C’est une décision qui résonne comme un avertissement pour tous les délégataires de services publics. Le tribunal administratif de Tanger vient de condamner Amendis à indemniser un usager après une coupure d’eau sans avertissement, survenue les 18 et 19 août 2025. Privé d’eau pendant plus de dix heures, le plaignant affirme n’avoir reçu aucune notification préalable, ni explication, avant de voir son robinet se tarir.
Loin de se résigner, l’habitant a fait constater l’interruption par procès-verbal avant de saisir la justice.
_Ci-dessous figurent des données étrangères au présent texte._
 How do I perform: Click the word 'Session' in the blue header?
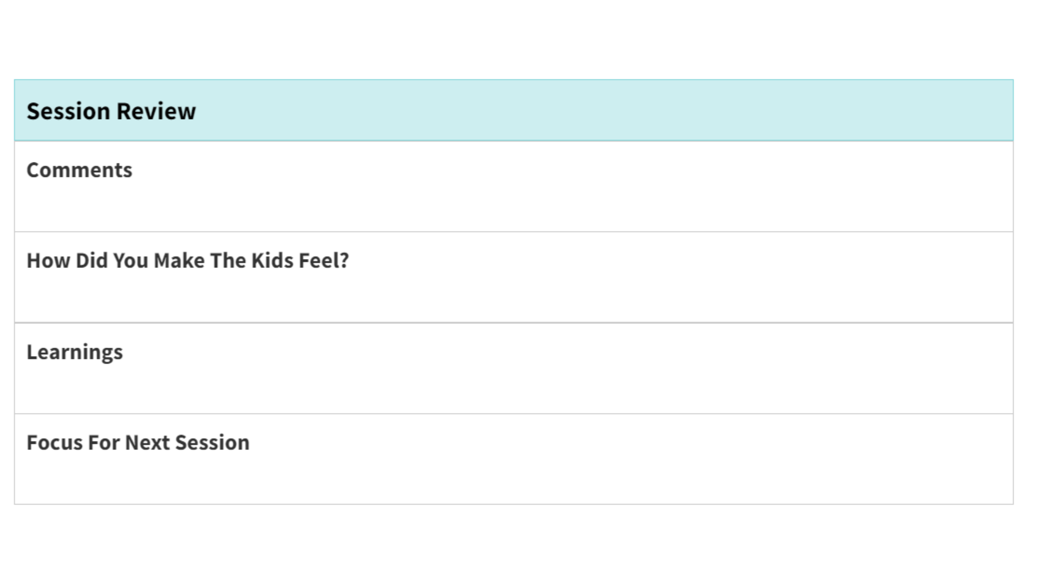click(x=68, y=111)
Le tribunal lui a donné raison, considérant qu’une coupure “sèche” heurte de front un principe cardinal du service public : la continuité de la prestation, mais aussi l’obligation d’information de l’usager. Résultat : 7 000 dirhams de dommages et intérêts, et des frais de justice mis à la charge de l’entreprise.
Au-delà du montant, c’est la portée du jugement qui retient l’attention. La décision rappelle qu’un opérateur, même délégataire, reste tenu par des obligations strictes envers les citoyens : transparence, communication, respect des procédures et proportionnalité des mesures. En creux, elle conforte l’idée qu’au Maroc, le consommateur dispose de voies de recours réelles face aux abus, y compris lorsqu’il s’attaque à un acteur puissant.
Cette condamnation s’inscrit dans un climat déjà lourd autour d’Amendis, entreprise en charge depuis 2002 de la distribution d’eau et d’électricité et de l’assainissement dans le Nord, dans le cadre de la gestion déléguée. Depuis des années, l’opérateur fait face à de nombreux litiges : contestations de coupures, différends sur compteurs ou facturation, plaintes d’associations, mais aussi contentieux liés à des prestations et travaux menés avec des tiers. Plusieurs affaires ont déjà atterri devant la justice, comme cette condamnation rapportée en 2023 à Tétouan après l’enlèvement de compteurs. Des plaintes d’organisations de défense des droits avaient également été évoquées par le passé au sujet du respect du contrat de délégation.
En somme, le jugement de Tanger vient rappeler une règle simple : couper l’eau sans prévenir n’est pas un “détail technique”, mais une faute susceptible d’engager la responsabilité du délégataire.